— START OF Exercise materials —
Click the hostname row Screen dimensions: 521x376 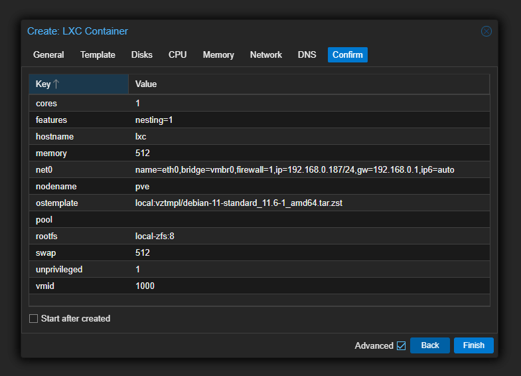click(259, 137)
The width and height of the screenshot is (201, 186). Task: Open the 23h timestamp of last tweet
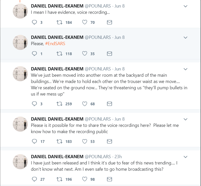click(118, 157)
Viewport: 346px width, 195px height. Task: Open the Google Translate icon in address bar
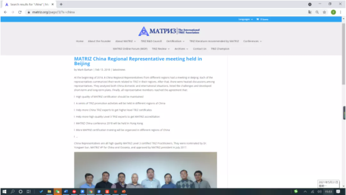(310, 12)
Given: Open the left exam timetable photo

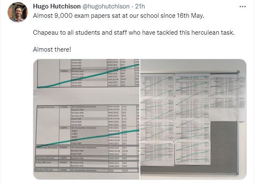Looking at the screenshot, I should point(87,119).
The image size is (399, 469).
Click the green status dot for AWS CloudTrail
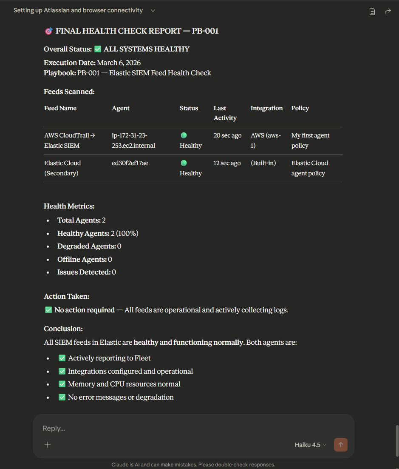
— END OF Exercise materials —
Given instruction -
State how many lines of the material contain the word "height". Reply with the number alone.

Result below -
2